Additionally, imaging of human AD brain sections was conducted on a Leica TCP SP8 laser scanning confocal microscope with a 405-nm diode laser and tunable super continuum white light laser using 63× oil immersion objective. Briefly, the brain sections were incubated with GMF monoclonal antibody and UCP2 polyclonal antibody. UCP2 (green) was visualized with goat anti-rabbit IgG conjugated with green fluorescent dye Alexa Fluor 488 and GMF (red) was visualized with goat anti-mouse IgG conjugated with green fluorescent dye Alexa Fluor 568. Double immunofluorescence labeling of AD brain sections were performed with GMF monoclonal antibody and UCP4 polyclonal antibody. UCP4 (green) was visualized with goat anti-rabbit IgG conjugated with green fluorescent dye Alexa Fluor 488 and GMF (red) was visualized with goat anti-mouse IgG conjugated with green fluorescent dye Alexa Fluor 568. The following excitation/emission band-pass wavelengths were used: 405/420–480 nm (DAPI), 495/505–550 nm (Alexa Fluor 488) and 570/580–630 nm (Alexa Fluor 568). Confocal images of double immunofluorescence labeling for GMF and UCP2, GMF and UCP4, GMF and voltage-dependent anion-selective channel 1 (VDAC1; ThermoFisher Scientific, Rockford, IL, USA), 6E10 and fatty acid synthase (FASN) antibody (Cambridge, MA, USA), NF-κB and DAPI in the brain sections of AD were acquired.
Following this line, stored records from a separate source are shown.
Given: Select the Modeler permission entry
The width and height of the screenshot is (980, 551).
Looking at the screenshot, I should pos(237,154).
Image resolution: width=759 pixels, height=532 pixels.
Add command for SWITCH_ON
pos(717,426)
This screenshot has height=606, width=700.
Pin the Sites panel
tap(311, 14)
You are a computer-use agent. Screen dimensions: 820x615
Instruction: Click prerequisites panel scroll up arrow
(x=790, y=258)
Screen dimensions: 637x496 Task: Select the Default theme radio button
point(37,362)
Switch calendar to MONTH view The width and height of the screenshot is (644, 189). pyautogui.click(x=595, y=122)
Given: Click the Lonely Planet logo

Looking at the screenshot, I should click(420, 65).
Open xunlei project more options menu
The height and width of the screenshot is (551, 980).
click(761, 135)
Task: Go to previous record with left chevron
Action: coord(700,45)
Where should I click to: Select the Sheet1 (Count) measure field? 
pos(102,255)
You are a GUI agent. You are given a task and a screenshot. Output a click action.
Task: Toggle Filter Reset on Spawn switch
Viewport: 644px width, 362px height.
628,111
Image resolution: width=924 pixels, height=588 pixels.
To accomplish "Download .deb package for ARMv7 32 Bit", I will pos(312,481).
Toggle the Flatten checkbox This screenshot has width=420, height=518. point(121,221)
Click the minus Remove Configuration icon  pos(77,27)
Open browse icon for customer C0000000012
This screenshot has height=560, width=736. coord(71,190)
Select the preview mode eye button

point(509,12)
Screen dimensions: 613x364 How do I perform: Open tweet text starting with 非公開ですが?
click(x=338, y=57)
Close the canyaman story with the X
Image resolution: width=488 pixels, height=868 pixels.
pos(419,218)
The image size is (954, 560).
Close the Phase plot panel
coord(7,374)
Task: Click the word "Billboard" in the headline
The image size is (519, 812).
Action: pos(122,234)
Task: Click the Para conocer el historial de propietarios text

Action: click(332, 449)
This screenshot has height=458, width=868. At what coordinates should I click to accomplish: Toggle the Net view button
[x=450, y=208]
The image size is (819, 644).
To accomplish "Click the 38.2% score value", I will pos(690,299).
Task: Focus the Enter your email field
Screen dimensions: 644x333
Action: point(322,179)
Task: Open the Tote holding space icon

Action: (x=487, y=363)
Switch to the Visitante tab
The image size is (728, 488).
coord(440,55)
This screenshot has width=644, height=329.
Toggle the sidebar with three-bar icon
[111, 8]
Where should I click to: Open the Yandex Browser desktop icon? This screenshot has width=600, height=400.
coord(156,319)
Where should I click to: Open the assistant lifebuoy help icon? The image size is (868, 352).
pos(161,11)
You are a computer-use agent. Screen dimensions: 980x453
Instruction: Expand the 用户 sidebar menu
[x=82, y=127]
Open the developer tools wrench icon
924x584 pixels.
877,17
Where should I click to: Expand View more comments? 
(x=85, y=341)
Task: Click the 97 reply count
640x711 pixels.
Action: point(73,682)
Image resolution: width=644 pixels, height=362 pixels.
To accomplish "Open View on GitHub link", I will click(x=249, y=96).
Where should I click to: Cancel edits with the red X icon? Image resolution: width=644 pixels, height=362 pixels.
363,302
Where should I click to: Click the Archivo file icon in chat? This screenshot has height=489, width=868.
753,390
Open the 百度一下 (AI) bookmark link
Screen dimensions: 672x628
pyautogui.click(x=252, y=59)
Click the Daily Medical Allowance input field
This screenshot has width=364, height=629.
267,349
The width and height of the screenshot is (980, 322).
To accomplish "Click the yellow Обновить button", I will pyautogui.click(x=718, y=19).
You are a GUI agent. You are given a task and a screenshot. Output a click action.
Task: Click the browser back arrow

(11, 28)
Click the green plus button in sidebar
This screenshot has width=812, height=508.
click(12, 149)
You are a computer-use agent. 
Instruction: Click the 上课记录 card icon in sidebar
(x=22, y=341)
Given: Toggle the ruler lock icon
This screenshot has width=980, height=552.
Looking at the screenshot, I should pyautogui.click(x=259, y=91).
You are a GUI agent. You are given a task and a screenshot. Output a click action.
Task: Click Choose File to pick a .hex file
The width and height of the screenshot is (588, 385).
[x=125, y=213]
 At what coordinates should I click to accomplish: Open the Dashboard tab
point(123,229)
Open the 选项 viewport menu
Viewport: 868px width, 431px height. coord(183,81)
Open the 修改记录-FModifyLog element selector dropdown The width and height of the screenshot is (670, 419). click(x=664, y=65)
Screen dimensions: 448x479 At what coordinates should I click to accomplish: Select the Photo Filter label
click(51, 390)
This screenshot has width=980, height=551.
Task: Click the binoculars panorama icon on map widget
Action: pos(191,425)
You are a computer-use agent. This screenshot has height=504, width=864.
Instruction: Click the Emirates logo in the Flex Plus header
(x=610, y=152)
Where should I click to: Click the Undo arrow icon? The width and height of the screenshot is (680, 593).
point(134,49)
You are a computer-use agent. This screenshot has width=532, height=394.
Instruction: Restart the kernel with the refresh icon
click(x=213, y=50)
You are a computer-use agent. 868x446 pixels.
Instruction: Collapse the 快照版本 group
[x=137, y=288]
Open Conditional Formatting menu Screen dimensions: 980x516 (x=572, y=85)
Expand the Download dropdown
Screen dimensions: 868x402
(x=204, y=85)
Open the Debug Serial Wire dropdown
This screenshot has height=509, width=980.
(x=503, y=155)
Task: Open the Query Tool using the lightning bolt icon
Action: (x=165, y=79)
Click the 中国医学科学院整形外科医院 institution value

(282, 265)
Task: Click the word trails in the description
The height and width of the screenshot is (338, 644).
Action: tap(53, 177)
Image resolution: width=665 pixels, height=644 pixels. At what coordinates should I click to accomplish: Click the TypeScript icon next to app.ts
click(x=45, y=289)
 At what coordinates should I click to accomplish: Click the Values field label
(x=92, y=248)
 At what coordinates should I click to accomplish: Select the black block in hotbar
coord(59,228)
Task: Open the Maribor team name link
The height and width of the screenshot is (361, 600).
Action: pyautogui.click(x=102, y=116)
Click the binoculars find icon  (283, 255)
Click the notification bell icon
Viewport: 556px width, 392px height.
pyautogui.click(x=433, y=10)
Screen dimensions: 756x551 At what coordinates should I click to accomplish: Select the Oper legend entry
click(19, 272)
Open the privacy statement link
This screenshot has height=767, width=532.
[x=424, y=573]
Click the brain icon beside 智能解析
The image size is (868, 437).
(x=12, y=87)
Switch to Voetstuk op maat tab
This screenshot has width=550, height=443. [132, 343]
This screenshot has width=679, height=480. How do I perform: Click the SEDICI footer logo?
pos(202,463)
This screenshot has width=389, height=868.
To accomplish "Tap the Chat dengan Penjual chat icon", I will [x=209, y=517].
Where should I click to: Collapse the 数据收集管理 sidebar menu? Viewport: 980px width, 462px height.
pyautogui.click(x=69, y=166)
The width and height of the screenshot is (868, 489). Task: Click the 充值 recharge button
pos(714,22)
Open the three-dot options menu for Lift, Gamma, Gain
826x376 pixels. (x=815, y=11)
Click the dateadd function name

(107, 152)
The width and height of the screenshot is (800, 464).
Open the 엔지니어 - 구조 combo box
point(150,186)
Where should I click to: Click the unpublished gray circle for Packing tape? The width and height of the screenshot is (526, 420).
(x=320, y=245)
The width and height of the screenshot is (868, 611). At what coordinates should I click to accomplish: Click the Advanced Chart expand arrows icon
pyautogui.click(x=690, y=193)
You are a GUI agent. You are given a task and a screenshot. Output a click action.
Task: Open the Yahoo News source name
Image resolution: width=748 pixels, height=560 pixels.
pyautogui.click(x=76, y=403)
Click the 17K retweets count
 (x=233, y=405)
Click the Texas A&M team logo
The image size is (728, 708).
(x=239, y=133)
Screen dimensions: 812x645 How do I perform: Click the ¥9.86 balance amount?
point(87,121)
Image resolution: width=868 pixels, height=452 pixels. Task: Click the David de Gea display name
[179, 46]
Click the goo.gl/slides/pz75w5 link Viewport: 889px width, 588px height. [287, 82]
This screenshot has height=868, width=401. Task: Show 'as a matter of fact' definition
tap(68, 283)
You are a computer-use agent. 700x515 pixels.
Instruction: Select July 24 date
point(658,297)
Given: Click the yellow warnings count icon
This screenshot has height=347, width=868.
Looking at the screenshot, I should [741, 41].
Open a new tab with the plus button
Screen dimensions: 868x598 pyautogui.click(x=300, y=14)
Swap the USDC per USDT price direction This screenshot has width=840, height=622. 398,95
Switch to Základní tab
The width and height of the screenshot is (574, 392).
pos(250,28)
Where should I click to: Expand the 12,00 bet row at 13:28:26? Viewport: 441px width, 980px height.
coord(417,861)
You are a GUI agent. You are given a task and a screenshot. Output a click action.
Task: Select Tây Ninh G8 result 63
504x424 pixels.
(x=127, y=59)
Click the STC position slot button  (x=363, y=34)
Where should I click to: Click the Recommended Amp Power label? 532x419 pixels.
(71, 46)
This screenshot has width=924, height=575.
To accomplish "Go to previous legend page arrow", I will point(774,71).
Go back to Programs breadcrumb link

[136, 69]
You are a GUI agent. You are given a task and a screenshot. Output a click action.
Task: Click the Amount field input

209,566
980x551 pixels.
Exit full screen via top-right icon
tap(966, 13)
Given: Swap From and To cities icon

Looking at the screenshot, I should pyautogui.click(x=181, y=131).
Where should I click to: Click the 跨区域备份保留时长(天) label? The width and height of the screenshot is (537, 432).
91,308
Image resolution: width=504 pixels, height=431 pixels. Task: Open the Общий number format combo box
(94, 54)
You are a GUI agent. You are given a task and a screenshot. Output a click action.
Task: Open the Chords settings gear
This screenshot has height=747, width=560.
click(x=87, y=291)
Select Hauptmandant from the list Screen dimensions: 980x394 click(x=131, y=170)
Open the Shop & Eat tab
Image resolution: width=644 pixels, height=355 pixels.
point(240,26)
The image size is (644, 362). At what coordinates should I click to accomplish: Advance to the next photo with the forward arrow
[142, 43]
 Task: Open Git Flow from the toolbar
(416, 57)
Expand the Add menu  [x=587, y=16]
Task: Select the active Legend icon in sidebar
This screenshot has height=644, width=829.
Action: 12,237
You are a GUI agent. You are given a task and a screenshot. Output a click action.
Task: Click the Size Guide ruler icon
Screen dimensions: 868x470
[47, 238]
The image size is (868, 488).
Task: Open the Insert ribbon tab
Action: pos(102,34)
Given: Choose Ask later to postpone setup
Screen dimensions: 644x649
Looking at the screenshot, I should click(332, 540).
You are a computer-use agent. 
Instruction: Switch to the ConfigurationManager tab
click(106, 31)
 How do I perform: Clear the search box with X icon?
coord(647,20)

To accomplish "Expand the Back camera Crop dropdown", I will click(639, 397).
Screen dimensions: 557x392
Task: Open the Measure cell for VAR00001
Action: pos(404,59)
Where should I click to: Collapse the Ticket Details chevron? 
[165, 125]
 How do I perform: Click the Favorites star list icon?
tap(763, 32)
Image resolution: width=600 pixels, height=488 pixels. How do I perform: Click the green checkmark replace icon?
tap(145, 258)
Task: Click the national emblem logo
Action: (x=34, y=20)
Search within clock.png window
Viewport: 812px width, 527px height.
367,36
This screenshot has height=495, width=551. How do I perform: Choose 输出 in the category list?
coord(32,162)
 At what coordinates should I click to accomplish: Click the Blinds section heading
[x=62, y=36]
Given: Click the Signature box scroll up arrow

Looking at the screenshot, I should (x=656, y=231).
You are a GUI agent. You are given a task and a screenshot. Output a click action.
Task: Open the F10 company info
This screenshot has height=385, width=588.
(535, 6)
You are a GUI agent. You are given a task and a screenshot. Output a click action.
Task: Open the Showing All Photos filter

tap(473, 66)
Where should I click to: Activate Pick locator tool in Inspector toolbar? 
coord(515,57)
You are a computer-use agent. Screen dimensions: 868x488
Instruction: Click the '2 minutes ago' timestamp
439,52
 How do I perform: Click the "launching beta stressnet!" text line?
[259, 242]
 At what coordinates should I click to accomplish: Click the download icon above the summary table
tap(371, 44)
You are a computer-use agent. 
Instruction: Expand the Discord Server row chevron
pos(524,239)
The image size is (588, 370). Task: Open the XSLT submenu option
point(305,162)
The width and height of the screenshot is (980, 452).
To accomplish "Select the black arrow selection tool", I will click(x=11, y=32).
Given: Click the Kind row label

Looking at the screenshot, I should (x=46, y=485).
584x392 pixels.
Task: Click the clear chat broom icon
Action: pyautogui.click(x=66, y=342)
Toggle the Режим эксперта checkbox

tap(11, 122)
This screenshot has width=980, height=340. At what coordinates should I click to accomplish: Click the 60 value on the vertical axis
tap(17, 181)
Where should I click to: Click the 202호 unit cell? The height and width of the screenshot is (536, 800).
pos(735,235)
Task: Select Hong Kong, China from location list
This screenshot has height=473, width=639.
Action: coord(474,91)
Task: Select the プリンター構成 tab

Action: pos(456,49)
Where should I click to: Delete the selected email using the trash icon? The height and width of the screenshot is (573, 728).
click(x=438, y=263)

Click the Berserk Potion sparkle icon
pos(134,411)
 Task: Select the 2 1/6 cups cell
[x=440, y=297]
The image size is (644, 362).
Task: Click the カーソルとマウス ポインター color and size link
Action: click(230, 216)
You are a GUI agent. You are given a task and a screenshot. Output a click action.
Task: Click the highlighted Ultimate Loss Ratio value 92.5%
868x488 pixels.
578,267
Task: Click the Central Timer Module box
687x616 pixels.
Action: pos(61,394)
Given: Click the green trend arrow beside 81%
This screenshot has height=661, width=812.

Quantitation of GMF, UCP2 and UCP4 Positive Cells and Statistical Analysis
UCP2 and UCP4-positive cells were counted in the double stained slides. GMF and UCP2-positive cells or GMF and UCP4-positive cells were counted in the double immunofluorescence slides (Thangavel et al., 2013; Xiong et al., 2014). To quantitate the staining, we counted UCP2, UCP4 or GMF- positive cells under 400× total magnifications in 5 different fields in AD and non-AD brains and then averaged. The data were presented as the number of GMF, UCP2 and UCP4-positive cells/95 mm2. The data were analyzed by unpaired t-test or nonparametric Mann-Whitney test. A p-value of <0.05 was considered statistically significant.
Double Immunofluorescence for GMF with iNOS or NF-κB
Free floating sections of parahippocampal gyrus were incubated with a mixture of GMF monoclonal antibody and polyclonal iNOS or polyclonal NF-κB p65 antibodies for overnight at 4°C (Thangavel et al., 2013). Then the sections were incubated for 1 h at RT with the appropriate secondary antibodies. GMF was visualized following labeling with goat anti-mouse IgG conjugated with green fluorescent dye Alexa Fluor 488, and iNOS or NF-κB were visualized post labeling with goat anti-rabbit IgG conjugated with red fluorescent dye Alexa Fluor 568. The sections were rinsed and cover-slipped with Fluorogel and the images were acquired on a Nikon (DIAPHOT) fluorescence microscope.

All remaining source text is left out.